GIVEN REQUEST: Reproduce the entries below verbatim, starting at the first line and ending with the line containing "(526, 256).", inclusive. Omit the pictures from your output.

MATERIAL FOR THE TASK:
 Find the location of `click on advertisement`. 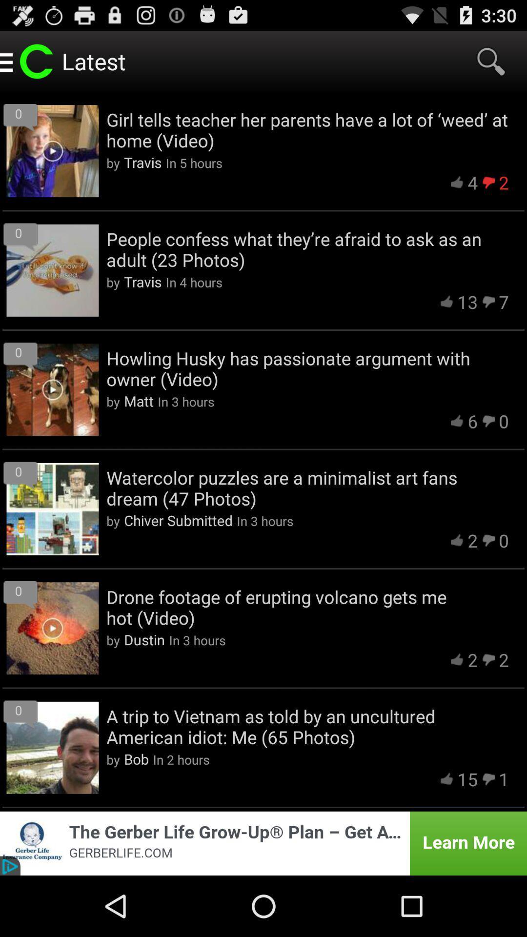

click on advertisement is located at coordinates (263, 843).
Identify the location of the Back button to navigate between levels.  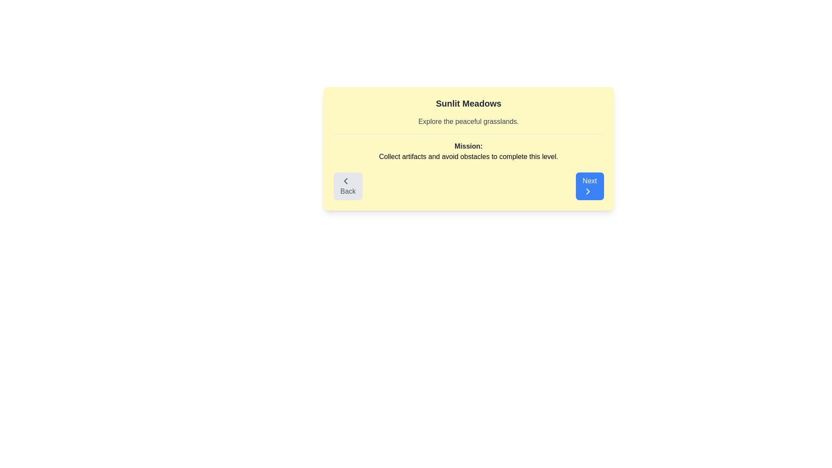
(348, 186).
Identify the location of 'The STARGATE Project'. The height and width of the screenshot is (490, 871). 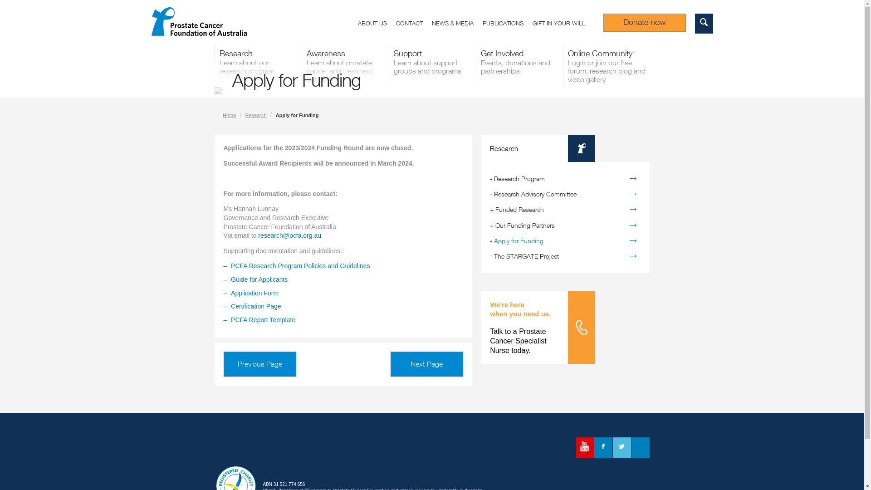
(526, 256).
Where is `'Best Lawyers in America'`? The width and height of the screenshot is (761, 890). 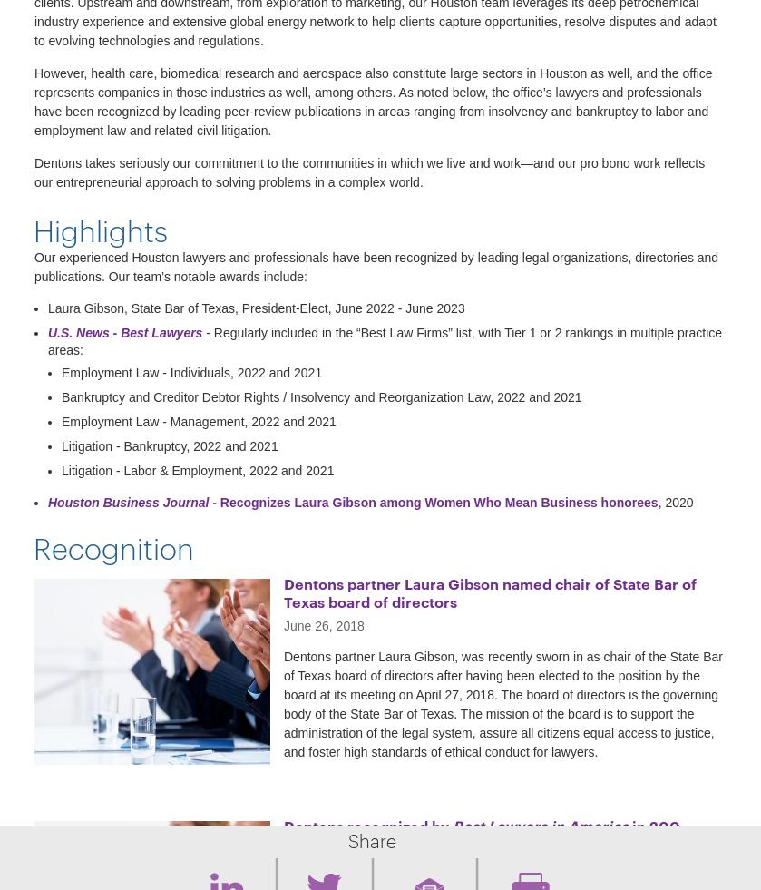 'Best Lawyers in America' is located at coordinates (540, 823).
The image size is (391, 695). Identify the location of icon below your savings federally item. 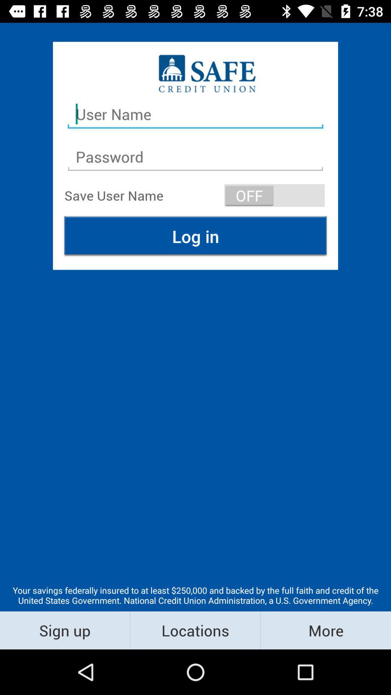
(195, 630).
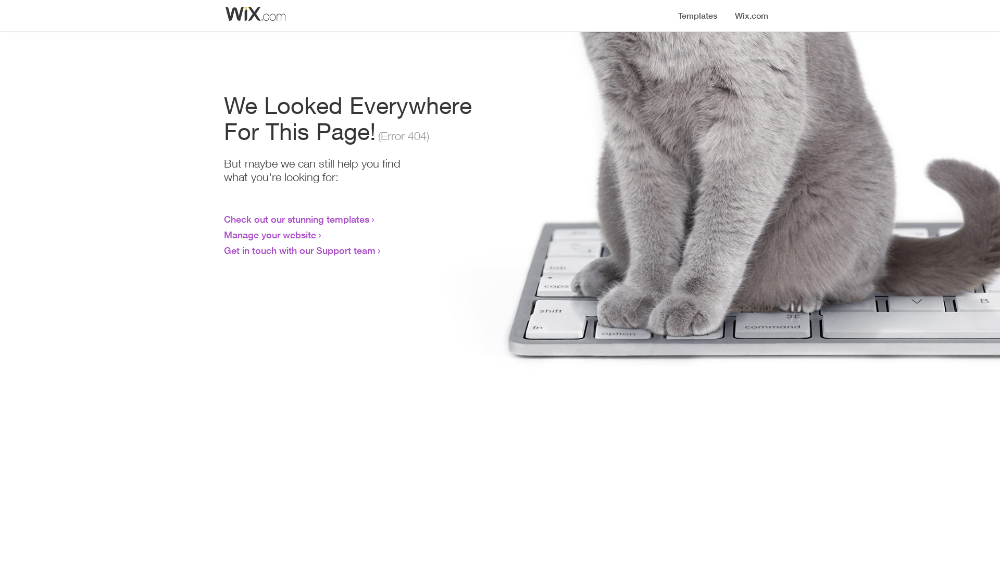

EXERCISE ANSWER:
 Find the location of `click on advertisement`. 

click on advertisement is located at coordinates (263, 843).
Identify the location of the Back button to navigate between levels.  
(348, 186).
Identify the location of 'The STARGATE Project'. The height and width of the screenshot is (490, 871). 
(526, 256).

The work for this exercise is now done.